PDF: RNS Pivotal Trial
(2011)Objective
To evaluate the safety and efficacy of responsive neurostimulation (RNS System) versus sham stimulation for medically intractable partial epilepsy
Study Summary
• Progressive long-term benefit: median 44% reduction at 1 year, 53% at 2 years; QOLIE-89 improved (p<0.02); surgical risks: ~18% serious procedure-related AEs, ~5% intracranial hemorrhage, ~12% implant-site infection
Intervention
NeuroPace RNS System responsive cortical stimulation vs sham (implanted, not activated)
Inclusion Criteria
Age 18-70, medically intractable focal epilepsy, >=3 disabling seizures/month, failed >=2 AEDs, 1-2 identified foci, not a surgical candidate or declined surgery
Study Design
Arms: Active Responsive Stimulation vs Sham Stimulation
Patients per Arm: Active: 97, Sham: 94
Outcome
• Responder rate (>=50%): 29% vs 27% (not significant during blinded period)

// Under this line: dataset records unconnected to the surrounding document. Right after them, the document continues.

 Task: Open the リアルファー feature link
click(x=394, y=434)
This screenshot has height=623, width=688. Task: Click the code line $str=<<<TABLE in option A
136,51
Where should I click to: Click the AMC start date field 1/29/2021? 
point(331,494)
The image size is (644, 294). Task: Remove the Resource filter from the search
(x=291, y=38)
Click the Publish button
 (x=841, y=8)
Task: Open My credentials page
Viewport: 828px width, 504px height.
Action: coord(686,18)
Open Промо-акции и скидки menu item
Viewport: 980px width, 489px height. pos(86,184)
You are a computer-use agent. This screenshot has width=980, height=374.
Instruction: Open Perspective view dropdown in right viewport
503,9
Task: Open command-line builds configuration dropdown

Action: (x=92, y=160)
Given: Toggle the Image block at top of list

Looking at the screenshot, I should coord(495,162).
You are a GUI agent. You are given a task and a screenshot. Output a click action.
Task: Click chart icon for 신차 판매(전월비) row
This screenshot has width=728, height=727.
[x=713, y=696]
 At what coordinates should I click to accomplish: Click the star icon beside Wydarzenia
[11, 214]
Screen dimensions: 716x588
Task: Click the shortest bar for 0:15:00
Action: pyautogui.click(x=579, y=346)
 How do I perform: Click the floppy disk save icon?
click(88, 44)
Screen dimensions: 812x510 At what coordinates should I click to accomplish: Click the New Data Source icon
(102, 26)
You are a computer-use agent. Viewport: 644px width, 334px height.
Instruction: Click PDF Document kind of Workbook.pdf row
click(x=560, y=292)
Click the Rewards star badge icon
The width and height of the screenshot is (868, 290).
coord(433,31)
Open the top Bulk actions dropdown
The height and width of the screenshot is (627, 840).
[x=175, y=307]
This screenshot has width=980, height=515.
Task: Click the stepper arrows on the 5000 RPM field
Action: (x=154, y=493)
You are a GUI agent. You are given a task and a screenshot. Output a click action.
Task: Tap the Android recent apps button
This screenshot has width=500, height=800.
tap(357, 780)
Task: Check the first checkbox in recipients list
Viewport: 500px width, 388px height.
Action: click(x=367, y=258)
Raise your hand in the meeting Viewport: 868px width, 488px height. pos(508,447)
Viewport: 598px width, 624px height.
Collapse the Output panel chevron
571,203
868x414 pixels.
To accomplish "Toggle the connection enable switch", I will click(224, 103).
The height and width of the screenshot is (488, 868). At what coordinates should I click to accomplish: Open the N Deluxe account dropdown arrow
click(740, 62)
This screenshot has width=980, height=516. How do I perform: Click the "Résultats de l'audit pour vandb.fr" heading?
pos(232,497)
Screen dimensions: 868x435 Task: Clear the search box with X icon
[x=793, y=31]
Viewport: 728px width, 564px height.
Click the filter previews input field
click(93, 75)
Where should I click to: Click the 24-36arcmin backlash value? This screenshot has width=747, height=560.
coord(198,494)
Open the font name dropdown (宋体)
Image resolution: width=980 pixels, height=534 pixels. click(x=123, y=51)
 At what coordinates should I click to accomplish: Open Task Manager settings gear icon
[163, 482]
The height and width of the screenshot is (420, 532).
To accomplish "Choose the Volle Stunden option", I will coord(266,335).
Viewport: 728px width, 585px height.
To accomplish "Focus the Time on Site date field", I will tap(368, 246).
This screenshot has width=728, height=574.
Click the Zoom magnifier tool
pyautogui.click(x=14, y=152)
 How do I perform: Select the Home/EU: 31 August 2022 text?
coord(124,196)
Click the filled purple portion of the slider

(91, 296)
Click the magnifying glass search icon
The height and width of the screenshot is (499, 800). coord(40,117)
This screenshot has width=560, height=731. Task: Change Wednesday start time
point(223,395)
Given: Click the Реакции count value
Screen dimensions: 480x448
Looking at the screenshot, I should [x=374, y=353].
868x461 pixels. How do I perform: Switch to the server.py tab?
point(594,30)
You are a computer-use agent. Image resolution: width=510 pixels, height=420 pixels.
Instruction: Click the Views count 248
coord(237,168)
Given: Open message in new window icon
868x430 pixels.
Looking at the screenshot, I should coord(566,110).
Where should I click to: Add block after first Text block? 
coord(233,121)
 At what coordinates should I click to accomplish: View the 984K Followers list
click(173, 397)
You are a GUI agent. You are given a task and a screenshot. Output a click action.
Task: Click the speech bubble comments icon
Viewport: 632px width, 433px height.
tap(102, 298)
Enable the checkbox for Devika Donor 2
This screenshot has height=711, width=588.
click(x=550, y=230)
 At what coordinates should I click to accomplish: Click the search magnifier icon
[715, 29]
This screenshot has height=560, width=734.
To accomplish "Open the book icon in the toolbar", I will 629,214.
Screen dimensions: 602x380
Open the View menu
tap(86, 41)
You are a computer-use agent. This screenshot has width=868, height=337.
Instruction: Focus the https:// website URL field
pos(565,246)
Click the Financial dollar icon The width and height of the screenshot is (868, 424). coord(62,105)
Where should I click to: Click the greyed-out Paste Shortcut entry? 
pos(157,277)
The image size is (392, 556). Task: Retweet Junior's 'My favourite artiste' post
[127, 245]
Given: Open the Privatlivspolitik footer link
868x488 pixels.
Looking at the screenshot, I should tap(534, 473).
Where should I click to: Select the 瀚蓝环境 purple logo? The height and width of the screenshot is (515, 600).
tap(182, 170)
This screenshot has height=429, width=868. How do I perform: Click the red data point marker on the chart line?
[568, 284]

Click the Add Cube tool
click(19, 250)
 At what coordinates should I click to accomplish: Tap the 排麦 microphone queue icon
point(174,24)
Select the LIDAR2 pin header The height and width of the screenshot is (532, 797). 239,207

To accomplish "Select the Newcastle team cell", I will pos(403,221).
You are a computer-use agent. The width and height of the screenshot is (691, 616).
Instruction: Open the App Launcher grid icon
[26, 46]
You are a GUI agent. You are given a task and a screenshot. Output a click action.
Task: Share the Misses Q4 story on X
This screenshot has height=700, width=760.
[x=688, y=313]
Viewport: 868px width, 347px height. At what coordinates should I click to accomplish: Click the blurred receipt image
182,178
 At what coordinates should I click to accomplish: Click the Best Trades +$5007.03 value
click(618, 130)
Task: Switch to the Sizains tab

• Long-term open-label: median 44% reduction at 1 year, 53% at 2 years; QOLIE-89 improved (p<0.02); no cognitive deterioration
• AEs: serious procedure-related 18%, implant infection 12%, intracranial hemorrhage 4.7%
Bottom Line
RNS significantly reduced seizures by 37.9% vs 17.3% sham over 12 weeks (P=0.012), with improving response through 2 years (46% responder rate, 7.1% seizure-free at last 3-month period). No adverse cognitive or mood effects. Serious hemorrhage 2.1%, serious infection 4.2%. First Class I evidence for responsive (closed-loop) cortical stimulation. 191 patients, 32 US centers.
Major Points
- Primary endpoint met: seizure reduction 37.9% vs 17.3% sham (P=0.012). Effect grew each month: Month 3 -41.5% vs -9.4% (P=0.008).
- Responder rate improved over time: 29% at 12-week BEP → 43% at 1 year → 46% at 2 years. 7.1% seizure-free at last 3-month period.
- Sham crossover confirmed stimulation effect: when sham group received active stimulation in OLP, seizures reduced (P=0.04).
- No adverse cognitive effects — improvements in verbal, visuospatial, and memory at 1-2 years. QOLIE-89 improved significantly.
- Safety: serious hemorrhage 2.1%, serious infection 4.2% (4 explants). 4 SUDEP deaths over 340 patient-years (within expected range).
- Subgroup consistency: benefit regardless of mesial temporal vs neocortical, 1 vs 2 foci, prior VNS or surgery.
- Closed-loop mechanism: continuous ECoG sensing → detection of abnormal activity → responsive stimulation to seizure focus.
- 191 patients, 32 US centers. Double-blind, sham-controlled (12-week BEP) then open-label.
- 49.7% had prior depression; no increase in depression or suicidality with RNS — important safety distinction from some AEDs.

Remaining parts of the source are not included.